Energy market experts have said that a key plank of the Albanian government’s plan cap power prices will at best be ineffective and at worst actually cause electricity bills to rise because we are still waiting for “the cavalry to arrive” in the form of enough renewable sources .
According to a report by consulting group Boardroom Energy which was sent to senior ministers in the NSW government Wednesday, calls by Energy Minister Chris Bowen for states to impose price caps are in fact “impractical” and “(risk exacerbating electricity price increases.”
“Even if a cap could be applied and did result in lower coal supply costs than otherwise, it is unlikely to materially impact wholesale electricity prices,” the report, which was commissioned by the NSW Minerals Council, states.
“If a cap persists over the longer term, it will impact long-term supply decisions … which will only put upward pressure on electricity prices.”
Rather than capping prices at $125 per tonne, as has been reported, the report says that the government should look at delaying the closure of the Eraring and Liddell power plants until there is enough renewable capacity to replace them.
The report also found that coal prices play only a small part in the retail cost of power, with natural gas a much greater driver of day to day prices.
Former CEO of the Australian Energy Council, Matthew Warren, one of the co-authors of the report said that the problem NSW faced was not prices but supply.
“The issue is not the cost of coal, it’s that there is not enough energy in the system,” Mr Warren said.
“If you cap the price of coal, you are making the market pay less for that energy, so miners will either keep it in the ground or sell it overseas to someone willing to pay more.”
“This is a global problem – we are waiting for the cavalry to arrive – because while renewables will help they take time to build and scale and connect up.”
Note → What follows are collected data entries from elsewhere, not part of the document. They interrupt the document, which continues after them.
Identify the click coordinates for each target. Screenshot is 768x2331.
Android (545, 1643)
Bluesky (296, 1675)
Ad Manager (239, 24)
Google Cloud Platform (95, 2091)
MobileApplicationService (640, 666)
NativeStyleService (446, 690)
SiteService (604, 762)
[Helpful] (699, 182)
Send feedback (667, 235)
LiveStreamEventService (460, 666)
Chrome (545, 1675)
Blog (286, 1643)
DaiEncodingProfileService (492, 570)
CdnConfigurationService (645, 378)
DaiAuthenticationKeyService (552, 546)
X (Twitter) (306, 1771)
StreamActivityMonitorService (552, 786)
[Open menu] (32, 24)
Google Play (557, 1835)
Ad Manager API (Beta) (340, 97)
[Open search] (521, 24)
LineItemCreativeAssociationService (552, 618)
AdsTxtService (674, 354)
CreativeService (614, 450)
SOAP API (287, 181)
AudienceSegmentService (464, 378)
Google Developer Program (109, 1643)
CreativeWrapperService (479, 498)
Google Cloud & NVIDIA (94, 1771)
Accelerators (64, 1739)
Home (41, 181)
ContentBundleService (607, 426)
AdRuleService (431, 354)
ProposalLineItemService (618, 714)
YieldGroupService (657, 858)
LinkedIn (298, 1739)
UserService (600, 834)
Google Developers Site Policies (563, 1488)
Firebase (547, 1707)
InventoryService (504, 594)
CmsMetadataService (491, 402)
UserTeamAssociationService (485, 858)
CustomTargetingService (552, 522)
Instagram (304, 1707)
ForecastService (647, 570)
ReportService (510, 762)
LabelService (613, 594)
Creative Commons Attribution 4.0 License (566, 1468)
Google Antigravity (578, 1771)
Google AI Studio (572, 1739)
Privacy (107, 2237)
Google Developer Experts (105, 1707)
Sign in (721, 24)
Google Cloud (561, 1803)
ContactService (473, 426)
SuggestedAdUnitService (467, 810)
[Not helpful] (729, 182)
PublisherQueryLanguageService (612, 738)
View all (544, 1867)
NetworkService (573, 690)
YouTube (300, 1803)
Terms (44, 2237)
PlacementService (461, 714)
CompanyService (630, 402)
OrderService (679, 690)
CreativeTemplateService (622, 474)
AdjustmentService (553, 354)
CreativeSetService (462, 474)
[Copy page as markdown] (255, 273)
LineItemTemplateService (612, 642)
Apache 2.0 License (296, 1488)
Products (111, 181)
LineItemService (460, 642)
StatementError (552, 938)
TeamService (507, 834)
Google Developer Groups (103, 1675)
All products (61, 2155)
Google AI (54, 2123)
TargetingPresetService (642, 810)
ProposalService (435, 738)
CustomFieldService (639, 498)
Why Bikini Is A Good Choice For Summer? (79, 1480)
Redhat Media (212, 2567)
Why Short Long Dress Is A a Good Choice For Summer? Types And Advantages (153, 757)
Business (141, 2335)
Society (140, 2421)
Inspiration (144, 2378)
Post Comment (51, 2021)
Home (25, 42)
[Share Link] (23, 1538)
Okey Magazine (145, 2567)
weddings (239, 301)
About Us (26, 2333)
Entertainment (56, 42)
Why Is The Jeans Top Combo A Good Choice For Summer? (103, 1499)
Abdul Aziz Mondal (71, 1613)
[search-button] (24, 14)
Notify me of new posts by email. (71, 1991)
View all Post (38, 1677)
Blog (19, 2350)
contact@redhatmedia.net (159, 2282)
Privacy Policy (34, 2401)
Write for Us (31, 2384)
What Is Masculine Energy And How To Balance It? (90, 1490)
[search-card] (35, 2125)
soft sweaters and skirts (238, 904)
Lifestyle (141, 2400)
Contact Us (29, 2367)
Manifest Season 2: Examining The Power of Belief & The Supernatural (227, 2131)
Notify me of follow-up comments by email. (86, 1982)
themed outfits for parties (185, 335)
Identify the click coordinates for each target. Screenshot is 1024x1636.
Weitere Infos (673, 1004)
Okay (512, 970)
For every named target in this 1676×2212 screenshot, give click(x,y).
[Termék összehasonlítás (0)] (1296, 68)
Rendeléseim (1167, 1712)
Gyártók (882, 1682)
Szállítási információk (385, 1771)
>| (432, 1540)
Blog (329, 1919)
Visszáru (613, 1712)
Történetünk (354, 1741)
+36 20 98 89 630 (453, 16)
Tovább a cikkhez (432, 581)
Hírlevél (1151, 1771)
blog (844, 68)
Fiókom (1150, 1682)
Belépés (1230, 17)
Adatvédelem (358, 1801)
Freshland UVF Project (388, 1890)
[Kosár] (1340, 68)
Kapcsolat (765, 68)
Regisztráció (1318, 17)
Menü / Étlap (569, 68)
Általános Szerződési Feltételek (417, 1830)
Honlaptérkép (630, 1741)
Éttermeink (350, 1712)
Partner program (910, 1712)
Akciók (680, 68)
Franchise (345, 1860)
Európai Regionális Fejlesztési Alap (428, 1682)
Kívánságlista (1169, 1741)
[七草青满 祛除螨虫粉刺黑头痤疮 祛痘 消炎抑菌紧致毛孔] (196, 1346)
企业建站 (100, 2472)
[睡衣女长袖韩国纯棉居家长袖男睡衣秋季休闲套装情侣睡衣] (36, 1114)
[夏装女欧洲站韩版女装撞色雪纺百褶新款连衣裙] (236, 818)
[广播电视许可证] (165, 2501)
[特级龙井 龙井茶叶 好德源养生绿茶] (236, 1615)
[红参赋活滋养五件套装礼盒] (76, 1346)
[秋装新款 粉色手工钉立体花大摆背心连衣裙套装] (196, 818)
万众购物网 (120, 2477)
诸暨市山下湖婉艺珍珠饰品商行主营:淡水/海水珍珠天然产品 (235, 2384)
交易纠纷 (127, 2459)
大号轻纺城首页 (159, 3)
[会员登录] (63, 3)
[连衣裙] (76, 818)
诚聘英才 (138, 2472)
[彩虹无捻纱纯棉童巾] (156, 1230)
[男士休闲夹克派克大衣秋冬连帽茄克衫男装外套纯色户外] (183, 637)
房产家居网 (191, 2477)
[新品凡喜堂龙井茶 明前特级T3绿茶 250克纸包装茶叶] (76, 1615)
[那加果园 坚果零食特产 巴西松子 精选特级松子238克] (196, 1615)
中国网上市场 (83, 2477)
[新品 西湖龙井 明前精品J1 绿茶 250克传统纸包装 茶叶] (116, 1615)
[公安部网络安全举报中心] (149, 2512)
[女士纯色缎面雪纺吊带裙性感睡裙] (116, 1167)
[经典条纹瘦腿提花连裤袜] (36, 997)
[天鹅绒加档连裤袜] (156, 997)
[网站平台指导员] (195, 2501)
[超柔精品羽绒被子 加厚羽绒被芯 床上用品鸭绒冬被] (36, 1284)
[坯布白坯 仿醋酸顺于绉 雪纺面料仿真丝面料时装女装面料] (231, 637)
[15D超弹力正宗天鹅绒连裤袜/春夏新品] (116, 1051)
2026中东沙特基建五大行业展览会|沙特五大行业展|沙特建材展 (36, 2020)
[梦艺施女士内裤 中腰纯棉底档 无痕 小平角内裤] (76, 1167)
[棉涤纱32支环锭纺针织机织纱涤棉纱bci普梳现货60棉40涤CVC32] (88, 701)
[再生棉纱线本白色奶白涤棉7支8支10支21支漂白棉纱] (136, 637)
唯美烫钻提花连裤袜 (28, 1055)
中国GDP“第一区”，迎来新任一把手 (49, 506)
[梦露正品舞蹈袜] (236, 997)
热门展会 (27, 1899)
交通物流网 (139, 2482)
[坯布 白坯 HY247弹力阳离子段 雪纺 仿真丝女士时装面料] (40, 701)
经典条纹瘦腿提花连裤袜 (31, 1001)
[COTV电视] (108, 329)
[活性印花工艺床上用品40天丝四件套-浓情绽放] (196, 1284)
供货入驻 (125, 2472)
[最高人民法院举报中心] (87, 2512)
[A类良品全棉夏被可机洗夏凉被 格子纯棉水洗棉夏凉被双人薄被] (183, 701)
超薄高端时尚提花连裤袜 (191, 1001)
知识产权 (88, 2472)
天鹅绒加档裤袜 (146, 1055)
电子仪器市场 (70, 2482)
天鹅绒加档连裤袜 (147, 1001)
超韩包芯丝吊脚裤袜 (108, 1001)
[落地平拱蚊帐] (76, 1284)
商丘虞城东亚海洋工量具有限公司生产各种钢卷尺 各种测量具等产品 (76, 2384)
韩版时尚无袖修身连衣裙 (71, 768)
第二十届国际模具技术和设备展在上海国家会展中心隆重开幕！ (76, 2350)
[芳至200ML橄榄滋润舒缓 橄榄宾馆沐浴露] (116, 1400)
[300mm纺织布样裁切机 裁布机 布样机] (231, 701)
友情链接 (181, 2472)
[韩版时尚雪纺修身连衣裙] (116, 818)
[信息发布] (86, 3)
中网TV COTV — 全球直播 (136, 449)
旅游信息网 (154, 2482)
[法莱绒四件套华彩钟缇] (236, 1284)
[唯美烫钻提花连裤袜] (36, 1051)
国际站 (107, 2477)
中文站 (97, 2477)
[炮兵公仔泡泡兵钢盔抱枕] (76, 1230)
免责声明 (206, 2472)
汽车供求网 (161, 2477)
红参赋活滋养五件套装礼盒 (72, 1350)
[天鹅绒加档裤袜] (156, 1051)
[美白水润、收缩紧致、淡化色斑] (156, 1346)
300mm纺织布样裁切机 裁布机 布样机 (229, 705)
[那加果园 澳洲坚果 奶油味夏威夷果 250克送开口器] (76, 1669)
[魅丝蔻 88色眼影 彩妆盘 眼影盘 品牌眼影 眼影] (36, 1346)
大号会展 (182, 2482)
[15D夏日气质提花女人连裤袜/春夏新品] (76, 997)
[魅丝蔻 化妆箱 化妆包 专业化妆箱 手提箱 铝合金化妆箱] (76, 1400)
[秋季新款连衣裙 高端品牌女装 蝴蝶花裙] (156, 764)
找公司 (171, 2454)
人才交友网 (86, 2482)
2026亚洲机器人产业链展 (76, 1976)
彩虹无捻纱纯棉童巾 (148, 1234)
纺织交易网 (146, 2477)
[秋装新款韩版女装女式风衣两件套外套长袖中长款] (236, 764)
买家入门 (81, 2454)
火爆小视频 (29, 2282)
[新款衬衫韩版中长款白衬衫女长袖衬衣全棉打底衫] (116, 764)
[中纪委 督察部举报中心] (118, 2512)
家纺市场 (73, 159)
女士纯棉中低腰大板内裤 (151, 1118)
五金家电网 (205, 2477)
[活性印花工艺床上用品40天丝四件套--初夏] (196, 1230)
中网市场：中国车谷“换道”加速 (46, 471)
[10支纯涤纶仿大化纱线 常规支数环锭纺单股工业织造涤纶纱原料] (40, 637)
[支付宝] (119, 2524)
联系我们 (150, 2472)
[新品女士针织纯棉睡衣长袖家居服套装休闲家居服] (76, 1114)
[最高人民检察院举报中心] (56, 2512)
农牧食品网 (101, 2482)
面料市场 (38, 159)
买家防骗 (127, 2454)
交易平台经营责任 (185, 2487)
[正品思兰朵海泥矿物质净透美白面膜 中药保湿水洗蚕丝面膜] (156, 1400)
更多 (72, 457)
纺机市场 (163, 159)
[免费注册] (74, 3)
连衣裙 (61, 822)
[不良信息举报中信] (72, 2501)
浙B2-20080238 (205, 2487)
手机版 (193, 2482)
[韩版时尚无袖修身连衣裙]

“We can’t fix Ukraine or the global supply crunch but what we can do is make sure we have enough energy when we need it next winter – which is why we should not decommission old coal plants but keep them around in case we need them .”
NSW and Queensland received a proposal from the Albanese government Tuesday asking that the states impose price caps on coal, potentially recalling parliaments in the process, but the issue of compensation for coal miners remained unsolved.
“(We’ve) methodically worked through, come up with options and ideas, which mean that the various jurisdictions use the powers best available to them for the most impact,” Mr Bowen told ABC’s Radio National Wednesday.
Mr Bowen’s office declined to comment on the findings of the report Wednesday evening.